- **TASK PROMPT**
Nothing other than the lines from the one containing "Choose Criar um plano recorrente" through the last line of the data below should be output, each reproduced exactly.

DATA EXTRACTS Block Start

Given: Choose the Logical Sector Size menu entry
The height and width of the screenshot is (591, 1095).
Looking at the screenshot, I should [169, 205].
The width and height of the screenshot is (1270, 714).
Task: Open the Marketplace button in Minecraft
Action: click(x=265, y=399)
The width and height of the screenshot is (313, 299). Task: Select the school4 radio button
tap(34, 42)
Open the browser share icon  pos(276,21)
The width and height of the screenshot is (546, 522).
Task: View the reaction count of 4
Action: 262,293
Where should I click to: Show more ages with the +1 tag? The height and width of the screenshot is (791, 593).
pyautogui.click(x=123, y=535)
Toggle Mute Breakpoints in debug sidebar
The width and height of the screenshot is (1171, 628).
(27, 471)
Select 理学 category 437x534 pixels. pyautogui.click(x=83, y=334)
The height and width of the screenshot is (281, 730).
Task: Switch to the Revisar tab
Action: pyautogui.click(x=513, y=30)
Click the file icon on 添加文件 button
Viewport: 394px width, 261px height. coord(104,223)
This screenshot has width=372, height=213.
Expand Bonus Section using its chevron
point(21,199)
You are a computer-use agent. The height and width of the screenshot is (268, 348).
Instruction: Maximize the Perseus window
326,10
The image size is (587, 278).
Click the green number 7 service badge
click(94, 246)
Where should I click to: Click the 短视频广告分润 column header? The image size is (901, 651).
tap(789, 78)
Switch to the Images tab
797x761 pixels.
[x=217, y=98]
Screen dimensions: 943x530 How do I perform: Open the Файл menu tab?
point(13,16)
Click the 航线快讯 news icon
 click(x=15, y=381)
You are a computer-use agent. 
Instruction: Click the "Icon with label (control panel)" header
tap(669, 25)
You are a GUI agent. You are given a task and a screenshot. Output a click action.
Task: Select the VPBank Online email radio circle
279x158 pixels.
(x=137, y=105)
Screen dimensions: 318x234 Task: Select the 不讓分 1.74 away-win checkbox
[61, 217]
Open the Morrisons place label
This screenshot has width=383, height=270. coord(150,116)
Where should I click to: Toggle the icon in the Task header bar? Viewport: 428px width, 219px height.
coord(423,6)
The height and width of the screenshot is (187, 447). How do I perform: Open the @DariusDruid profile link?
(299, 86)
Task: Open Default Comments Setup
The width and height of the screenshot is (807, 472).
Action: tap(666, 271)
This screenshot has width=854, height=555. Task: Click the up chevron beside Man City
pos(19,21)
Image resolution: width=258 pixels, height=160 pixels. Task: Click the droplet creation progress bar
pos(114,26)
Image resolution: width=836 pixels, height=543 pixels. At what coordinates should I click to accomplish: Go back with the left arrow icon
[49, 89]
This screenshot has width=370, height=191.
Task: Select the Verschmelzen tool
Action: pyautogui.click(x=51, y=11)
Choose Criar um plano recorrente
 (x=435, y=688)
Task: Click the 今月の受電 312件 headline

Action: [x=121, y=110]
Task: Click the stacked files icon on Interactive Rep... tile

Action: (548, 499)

DATA EXTRACTS Block End

- **EXERCISE SOLUTION**
Choose Criar um plano recorrente
 (x=435, y=688)
Task: Click the 今月の受電 312件 headline

Action: [x=121, y=110]
Task: Click the stacked files icon on Interactive Rep... tile

Action: (548, 499)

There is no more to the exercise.